EoD archives: Veatch sisters had family after all

Heirs of 2 sisters found
Oklahoma cousin to contest will that named caretakers beneficiaries
Brandon Formby
December 28, 2006
The Dallas Morning News
When the Christmastime letters stopped coming from Denton, LaJoyce Ice figured her cousins had gotten sick. In her 80s and on an oxygen tank, the Oklahoma woman didn’t have a lot of ways to track down Mildred Erle and Helen Veatch, who were in their 90s and lived hundreds of miles away.

But she figured if something were terribly wrong or the women died, someone would let her know.

So when a genealogy guru from Denton called last month, Ms. Ice was surprised to learn that Helen Veatch died in 2001 and Erle Veatch died in July. She said she was more surprised to learn that some of the officials appointed by the court to look after the women and their estate were named beneficiaries in Erle Veatch’s will and apparently had no knowledge that the women had living relatives.

“I was actually very, very shocked,” Ms. Ice said this week from her home in Broken Arrow, Okla.

Ms. Ice, her sister, her niece and nephew filed court papers in Denton County last week contesting Erle Veatch’s will.

The Dallas Morning News reported last month that among the 10 beneficiaries in the will were Denton County Probate Judge Don Windle, who presided over the Veatchs’ probate case; Beverly McClure, Ms. Veatch’s court-appointed guardian and Judge Windle’s ex-wife; Duane Coker, a court-appointed attorney who represented Ms. Veatch’s interests; and Roy Anderson, court-appointed guardian of the Veatch estate and Judge Windle’s personal accountant.

Ms. McClure and Mr. Anderson said this week they were surprised when they learned that relatives had come forward. In 2001, a court-appointed attorney searched for living heirs but found none.

Mr. Anderson said he had no idea Ms. Veatch had written him into her will and gave up all claims to the $50,000 he was to receive. Ms. McClure said she has not decided whether she will disclaim the $100,000 left to her in the will.

“It seemed to me too early in the process to make that decision,” she said. “I didn’t have enough information.”

Judge Windle also gave up all claims to the $50,000 he was to receive and recused himself from the case. He could not be reached for comment this week.

Mr. Coker also could not be reached for comment this week.

Ms. Ice doesn’t understand how no one ever knew she existed. Especially because an 82-year-old man who never knew her cousins was able to track her down.

When Bill Lynch of Denton read in The News last month that the Veatch sisters had no known living relatives, he was skeptical. Genealogy has been a hobby for years, so he started looking for information about the women. He found their mother’s obituary and started tracking relatives.

“I knew everybody has some relatives somewhere, so I started digging,” he said.

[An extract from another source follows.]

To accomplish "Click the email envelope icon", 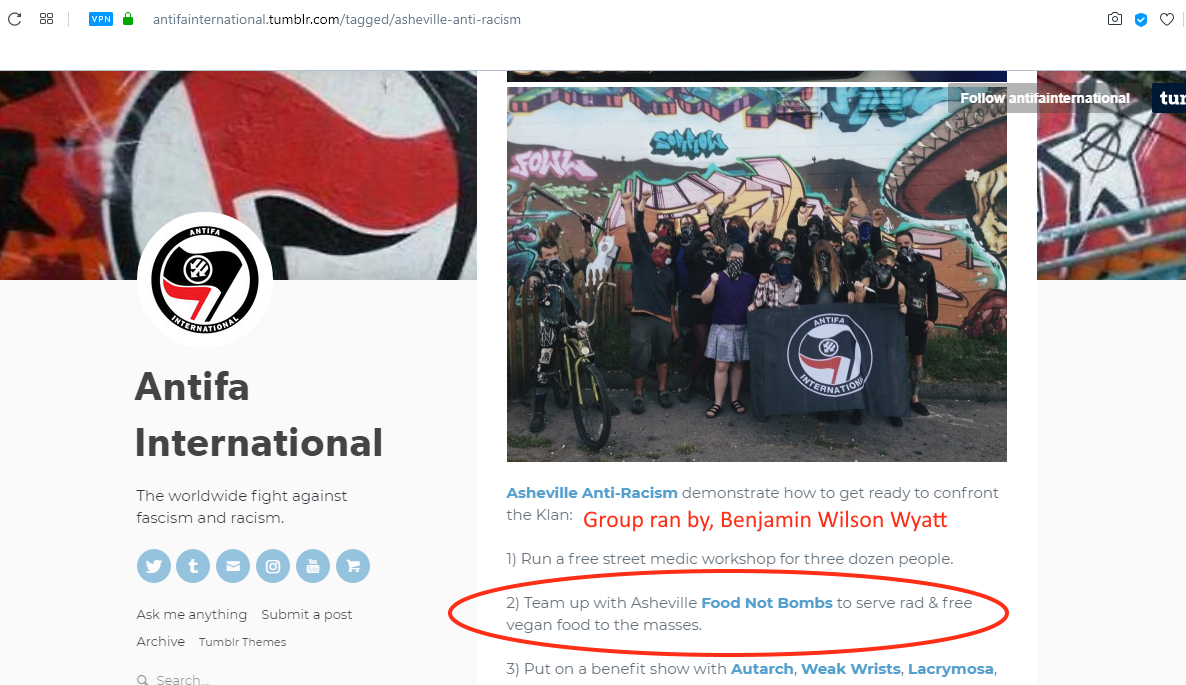I will click(233, 566).

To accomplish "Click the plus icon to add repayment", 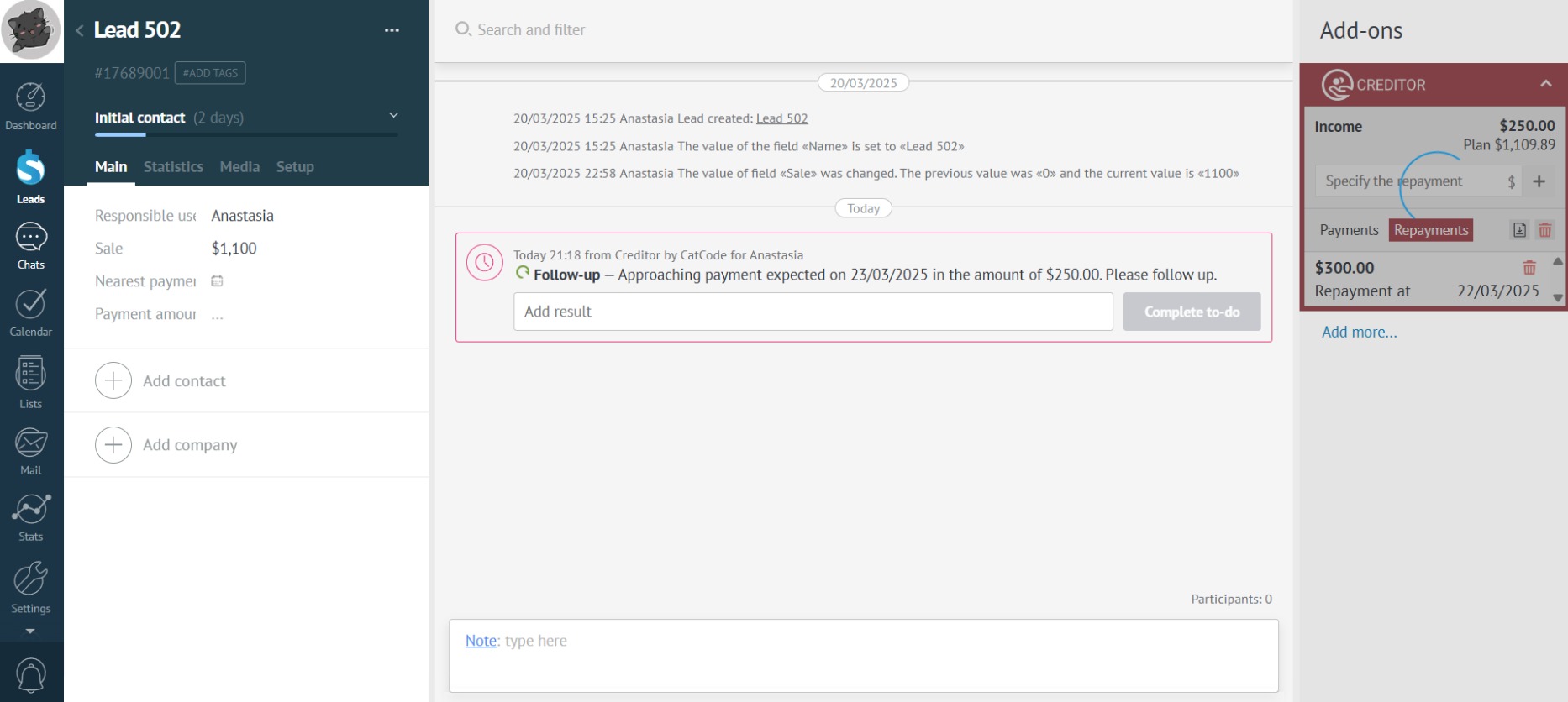I will tap(1539, 181).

With a little help from librarians and a search of the Social Security death database and newspaper obituaries, he tracked down Ms. Ice and her sister Maxyne Yell.

“If an old farm boy can find it, why couldn’t they have found it?” he said.

Ms. McClure and Mr. Anderson said that because the court-appointed attorney hadn’t found anyone, they assumed there were no living heirs. Ms. McClure also said that she talked to the Veatch sisters’ neighbors and doctor and searched their documents but found no evidence of any relatives. She said Erle Veatch, a former University of North Texas business professor, never mentioned cousins in Oklahoma.

“One time, she said she thought she had relatives in Kentucky, and one time, she said in Alabama, but she never could give us records,” Ms. McClure said.

Ms. Ice said she was much closer to Helen Veatch than she was to Erle Veatch. But Erle Veatch knew she was alive, and Ms. Ice doesn’t understand why she would never mention her.

“It’s absolutely so unreal that all of this has come about in this town and published in the paper,” she said.

She said she, her sister, niece and nephew aren’t contesting the will as part of a grab at the Veatch estate but because they feel Erle Veatch was taken advantage of.

“As smart as Erle was, it just seems strange that she would fall into this kind of a trap,” she said.